Roy Smith roy at panix.com
Sat Mar 9 22:44:03 CET 2013


In article <khg6f3$cfr$1 at reader2.panix.com>,
 Grant Edwards <invalid at invalid.invalid> wrote:

> What I should have said was that there's no way to return to the OS
> memory obtained via calls to malloc() et al.

That's true (for certain values of "et al").

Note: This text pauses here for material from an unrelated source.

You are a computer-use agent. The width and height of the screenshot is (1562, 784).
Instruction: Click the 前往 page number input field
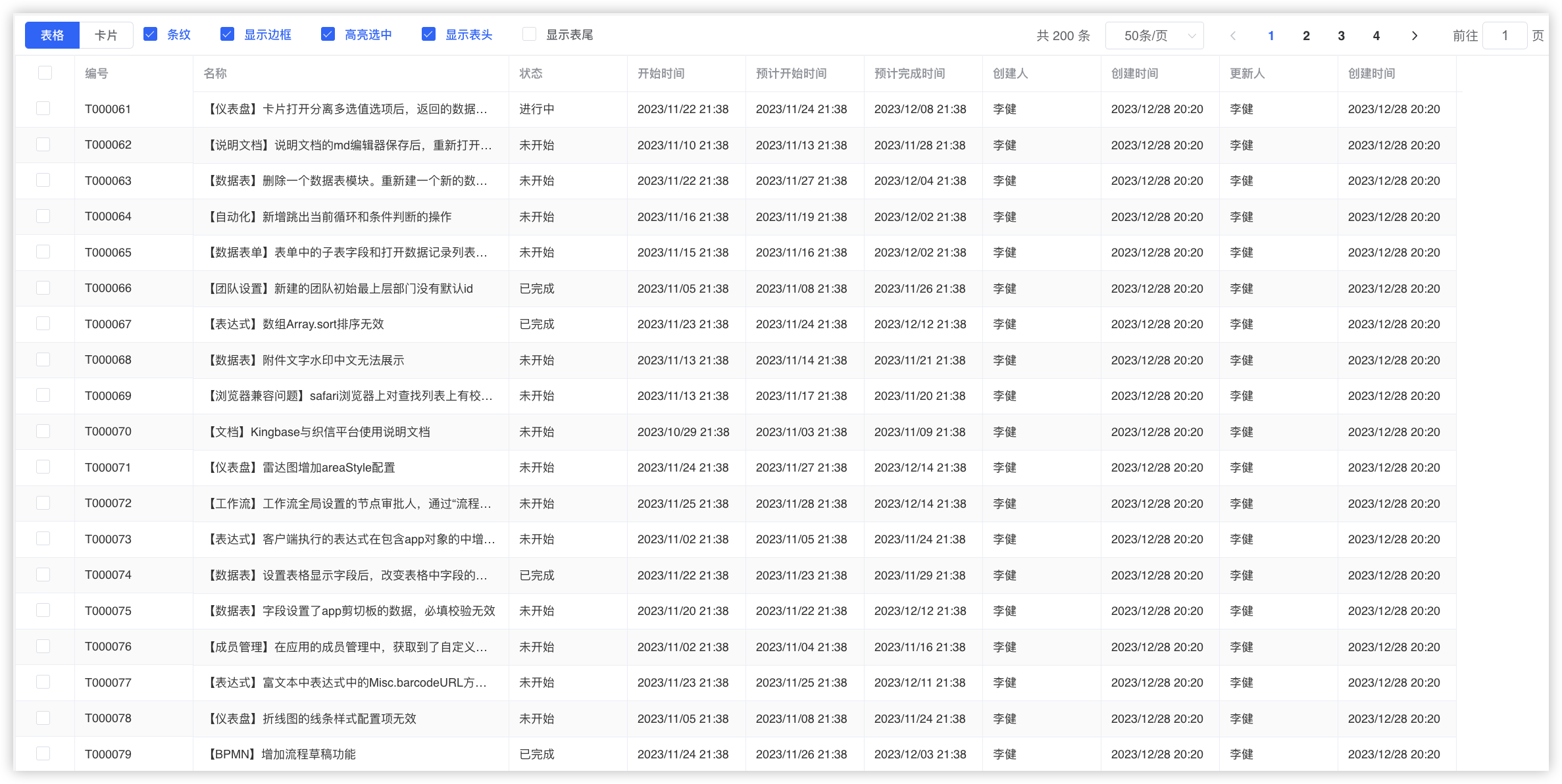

> and those are the calls that "good" C programmers (like the
> maintainers of CPython) use.

Well, there is mmap, which is exposed via the Python mmap module.  
Python doesn't have anything like C++'s "placement new", so there's no 
way to use that memory to hold generic Python objects, but you can 
certainly use mmap to allocate a large chunk of memory, use it, and then 
give it back to the OS.  For example:

#!/usr/bin/env python                                                                                                                                               

import mmap
import time

time.sleep(5)

f = open('my-500-mbyte-text-file')
data = mmap.mmap(f.fileno(), 0, prot=mmap.PROT_READ)

count = 0
while 1:
    line = data.readline()
    if not line:
        break
    count += 1

print count
time.sleep(5)
data.close()
time.sleep(5)

When I run that and watch the process size (like I did with the previous 
example), you can see the process grow when mmap() is called, and shrink 
again when the segment is closed.

I have to admit, in all the years I've been using Python, this is the 
first time I've ever used the mmap module.  Even for long running 
processes, the automatic memory management that Python provides out of 
the box has always been good enough for me.  But, it's nice to know mmap 
is there if I need to do something unusual.